Меж тем наступила зима, замело, застелило снегами и мое поле. Я продолжал работать в своей пусконаладочной организации, с головой уйдя в привычные дела, хотя все мои помыслы и планы уже были направлены в сторону моего нового поприща.
Весна 1989 года выдалась ранней и теплой. И едва мой полугектарный бугорок освободился от снега, я начал там ковыряться, используя для этого долгие светлые вечера и выходные дни.
Первым делом мне предстояло очистить участок от всевозможного хлама, вывернутого на поверхность при осенней вспашке: ржавого железа, горелого дерева, кусков бетона, гнилых досок, битых керамических труб.
Шагая по еще не высохшим, скользким после таяния дерновым пластам, таскал я все это добро на бетонную площадку, пол бывшего скотного двора, прозванную мной “взлетной полосой”.
Впоследствии, рассортированное по принадлежности: железо — к железу, дерево — к дереву, камень — к камню, добро это частью было вывезено мной на ближайшую свалку, а частью пущено в дело: горелое дерево после разделки и сушки — на дрова, обломки бетонных плит — на устройство дорожек возле дома. Камни через год тоже пригодились: легли в фундамент моего скотного двора.
Характерная деталь: вся земля, непосредственно примыкавшая к сгоревшему телятнику, была буквально нашпигована винной посудой — как битой, так и целой. Видно, крепко погуляли тут в свое время совхозные скотники! Это стекло я ведрами переносил в яму, оставшуюся от насосной водозабора, которую впоследствии закопал, сровняв ее с землей.
Из той чистки “авгиевых конюшен” запомнился и такой эпизод.
В начале “взлетной полосы” во всю ее ширь возвышалась многотонная гора невесть когда завезенной сюда для хранения калийной соли, довольно ценного минерального удобрения.

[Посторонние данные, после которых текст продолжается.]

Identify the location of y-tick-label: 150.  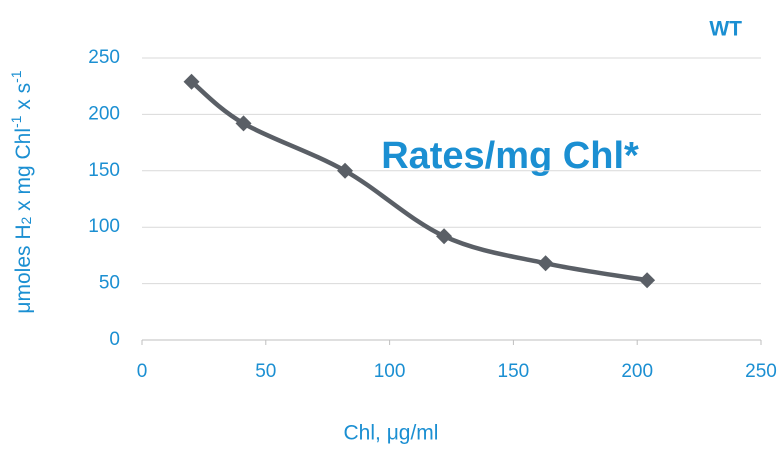
(104, 170).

Дожди и снега, не один год орошавшие эту гору, превратили удобрение в монолитную глыбу, а едкий рассол, стекавший с нее, выжег по склону к Борисову ручью широкую полосу земли, на которой потом, несмотря на неоднократную перепашку, даже трава не росла.
Мне эта злополучная глыба кроваво-красного цвета сильно мешала: чтобы проехать к участку, приходилось огибать ее сбоку по рытвинам и ухабам. А техника у меня тогда была еще аховая: старенькие “Жигули” да хилый мотоблок.
На все мои просьбы убрать удобрение совхозное начальство только отмахивалось — успеется. Хотя уборка этого удобрения даже значилась в одном из пунктов договора аренды.
В конце концов, вооружившись кувалдой, ломом и совковой лопатой, я, потратив на это около недели, выгрыз на необходимую для проезда ширину один бок соляной скалы. Правда, следующей весной совхоз пригнал-таки экскаватор и, раздолбав ковшом монолит, удобрение куда-то вывез.
Еще один террикон совхозной “химии”, укрытый метровым слоем торфа и за два десятилетия дремуче обросший иван-чаем, малинником да чертополохом, по сю пору покоится рядом с моим участком — это уже навеки, подарок для археологических изысканий наших потомков.
Кстати, чистка участка возобновлялась мною каждую весну — после вспашки непременно что-нибудь выворачивалось из почвы: ржавые звенья цепей установки навозоудаления, те же бутылки, кирпичи, проволока, куски арматуры. Случались там находки и довольно неожиданные: как-то во время уборки картошки из вытрясенной картофелекопалкой почвы я поднял медную монету чеканки 1826 года. А в другой раз почти на том же самом месте — серебряный гривенник конца XIX века. Мой внук и по сей день не дает мне покоя: “Дедушка, а вдруг здесь где-то клад зарыт?” В наличии клада я глубоко сомневаюсь, но что здесь, на берегу Борисова ручья, в старые времена было какое-то строение — несомненно. Свидетельством тому — каждый год выпахиваемые мной кирпичи старинной выделки с оттисками на них фамилий заводчиков.